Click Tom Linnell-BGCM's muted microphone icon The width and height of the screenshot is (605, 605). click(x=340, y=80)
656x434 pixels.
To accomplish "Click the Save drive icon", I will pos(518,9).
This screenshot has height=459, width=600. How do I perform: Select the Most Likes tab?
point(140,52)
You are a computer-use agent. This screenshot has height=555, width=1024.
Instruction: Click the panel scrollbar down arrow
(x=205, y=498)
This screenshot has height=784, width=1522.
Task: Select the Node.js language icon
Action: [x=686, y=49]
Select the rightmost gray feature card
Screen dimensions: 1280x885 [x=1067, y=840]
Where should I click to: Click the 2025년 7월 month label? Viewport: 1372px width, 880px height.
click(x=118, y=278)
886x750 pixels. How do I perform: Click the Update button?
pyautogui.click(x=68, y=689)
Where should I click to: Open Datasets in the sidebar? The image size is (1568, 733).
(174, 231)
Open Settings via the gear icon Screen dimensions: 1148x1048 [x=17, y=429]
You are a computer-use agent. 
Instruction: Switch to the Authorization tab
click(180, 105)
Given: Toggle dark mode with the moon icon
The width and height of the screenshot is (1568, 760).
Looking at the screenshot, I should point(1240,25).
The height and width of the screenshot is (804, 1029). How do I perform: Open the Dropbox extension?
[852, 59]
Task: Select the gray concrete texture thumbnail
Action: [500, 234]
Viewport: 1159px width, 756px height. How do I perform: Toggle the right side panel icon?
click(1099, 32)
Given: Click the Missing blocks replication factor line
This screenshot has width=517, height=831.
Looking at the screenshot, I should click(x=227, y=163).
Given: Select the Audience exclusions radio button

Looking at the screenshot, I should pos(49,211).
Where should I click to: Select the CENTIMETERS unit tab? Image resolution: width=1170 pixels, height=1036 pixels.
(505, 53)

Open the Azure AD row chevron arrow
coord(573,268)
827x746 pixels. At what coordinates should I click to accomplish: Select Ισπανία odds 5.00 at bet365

● ● ● ● ● ● ●

#### How to complete this task
Each record above is to be printed again exactly as written.

#### Solution to the exercise
Click Tom Linnell-BGCM's muted microphone icon The width and height of the screenshot is (605, 605). click(x=340, y=80)
656x434 pixels.
To accomplish "Click the Save drive icon", I will pos(518,9).
This screenshot has height=459, width=600. How do I perform: Select the Most Likes tab?
point(140,52)
You are a computer-use agent. This screenshot has height=555, width=1024.
Instruction: Click the panel scrollbar down arrow
(x=205, y=498)
This screenshot has height=784, width=1522.
Task: Select the Node.js language icon
Action: [x=686, y=49]
Select the rightmost gray feature card
Screen dimensions: 1280x885 [x=1067, y=840]
Where should I click to: Click the 2025년 7월 month label? Viewport: 1372px width, 880px height.
click(x=118, y=278)
886x750 pixels. How do I perform: Click the Update button?
pyautogui.click(x=68, y=689)
Where should I click to: Open Datasets in the sidebar? The image size is (1568, 733).
(174, 231)
Open Settings via the gear icon Screen dimensions: 1148x1048 [x=17, y=429]
You are a computer-use agent. 
Instruction: Switch to the Authorization tab
click(180, 105)
Given: Toggle dark mode with the moon icon
The width and height of the screenshot is (1568, 760).
Looking at the screenshot, I should point(1240,25).
The height and width of the screenshot is (804, 1029). How do I perform: Open the Dropbox extension?
[852, 59]
Task: Select the gray concrete texture thumbnail
Action: [500, 234]
Viewport: 1159px width, 756px height. How do I perform: Toggle the right side panel icon?
click(1099, 32)
Given: Click the Missing blocks replication factor line
This screenshot has width=517, height=831.
Looking at the screenshot, I should click(x=227, y=163).
Given: Select the Audience exclusions radio button

Looking at the screenshot, I should pos(49,211).
Where should I click to: Select the CENTIMETERS unit tab? Image resolution: width=1170 pixels, height=1036 pixels.
(505, 53)

Open the Azure AD row chevron arrow
coord(573,268)
827x746 pixels. At what coordinates should I click to accomplish: Select Ισπανία odds 5.00 at bet365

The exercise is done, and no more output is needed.